O Público de hoje refere duas teses de mestrado sobre questões de sexologia e evolução. Numa delas, repetem-se os disparates do costume: que os corpos femininos em forma de ampulheta (sic!) continuam a atrair mais os homens e que os corpos masculinos que denotem força continuam a atrair mais as mulheres. Porquê? Porque os primeiros indiciam fertilidade e os segundos capacidade de protecção e jeito para a caça.
Isto não é ciência, é ideologia (a Natureza é uma política - basta ver o canal da National Geographic e ouvir descrições de animais como "mães", "famílias" e disparates do género). O desespero com a fragilidade das construções de género e sexualidade leva a isto - o desejo obsessivo por provar que somos animais, que pouca coisa muda com a História e a cultura.
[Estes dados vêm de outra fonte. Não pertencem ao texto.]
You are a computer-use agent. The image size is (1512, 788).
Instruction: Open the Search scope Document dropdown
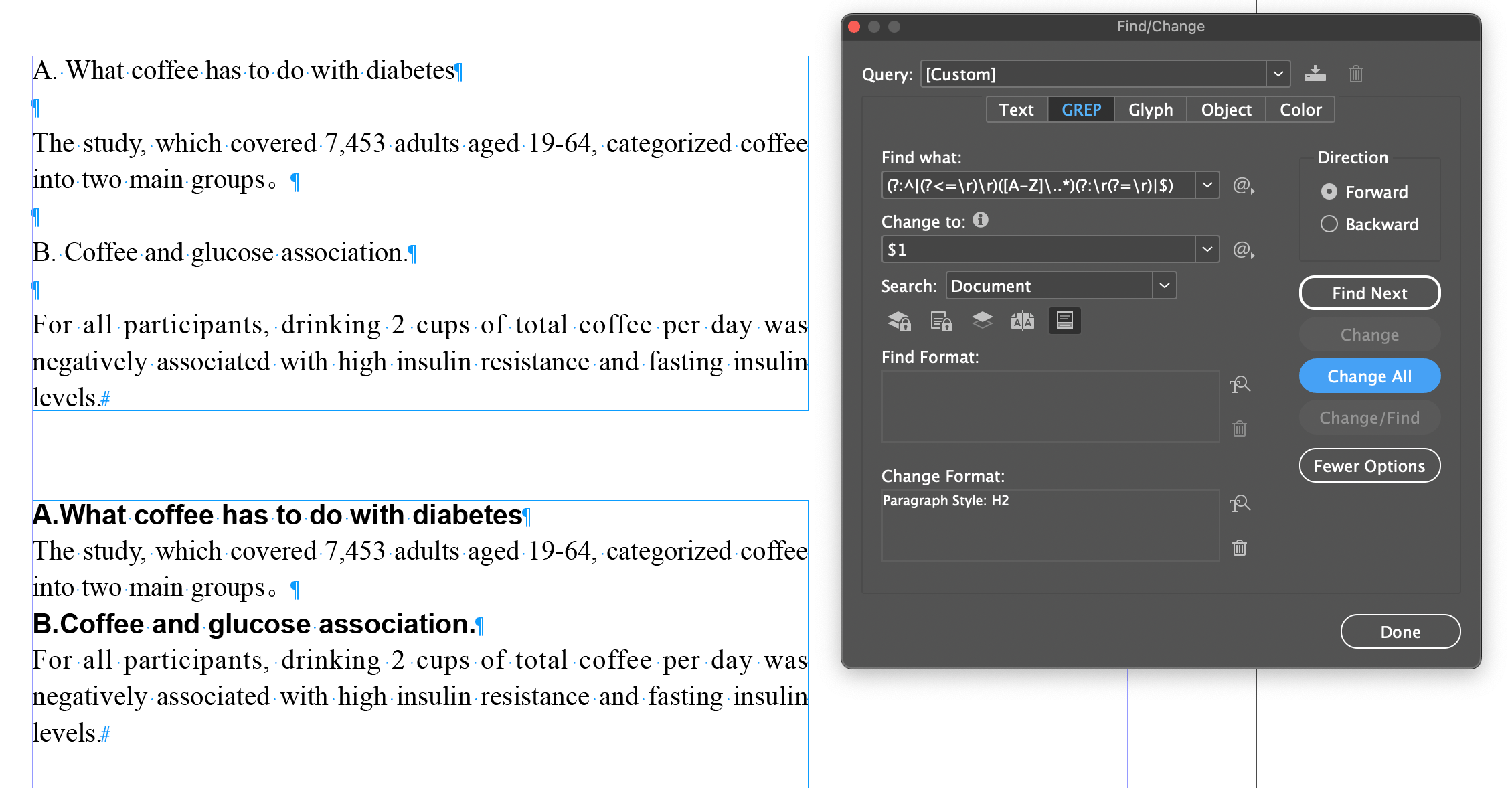click(1164, 286)
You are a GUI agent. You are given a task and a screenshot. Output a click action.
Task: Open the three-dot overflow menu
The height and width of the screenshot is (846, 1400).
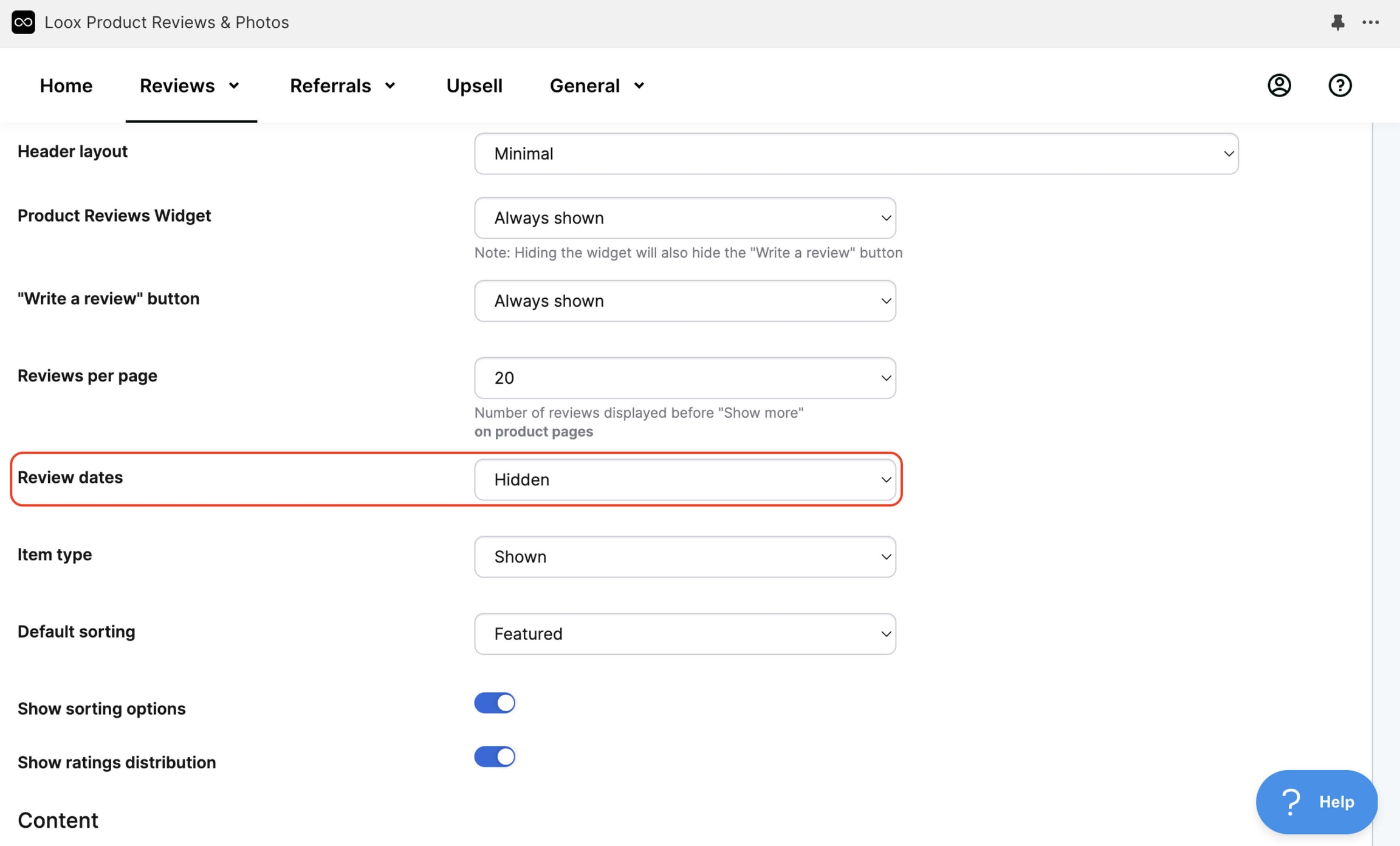[x=1371, y=22]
Os jornais pegam facilmente nisto (quantas teses de mestrado se fazem neste país por dia? Dezenas!) porque sabem que o público quer respostas para a sua ansiedade: a ansiedade de ninguém se sentir totalmente encaixado nos padrões de género e de sexualidade.
Mas além de ideologia é má ciência. O pressuposto de que, por razões naturais, as mulheres se definem em torno da reprodução e os homens em torno da produção (como no caso da caça entre os primeiros seres humanos) é contestadíssimo. Muito mais provavelmente trata-se de um anacronismo. Esta visão da evolução humana teve início no período de industrialização na Europa, em que a família nuclear com a divisão público/doméstico foi exacerbada. Período esse que coincidiu com o surto das disciplinas preocupadas em descobrir os primórdios da humanidade, com um modelo positivista que procura causas últimas (leia-se "naturais") para fenómenos sociais bem mais complexos e sujeitos à vontade e invenção humanas.
Entre a escrita deste tipo de dislates (e sua divulgação) e aparecer na TV um dia a fazer a maioria dos homens e mulheres, (hetero e homossexuais, com sexo de origem ou transexuais) sentirem-se anormais, vai um passo.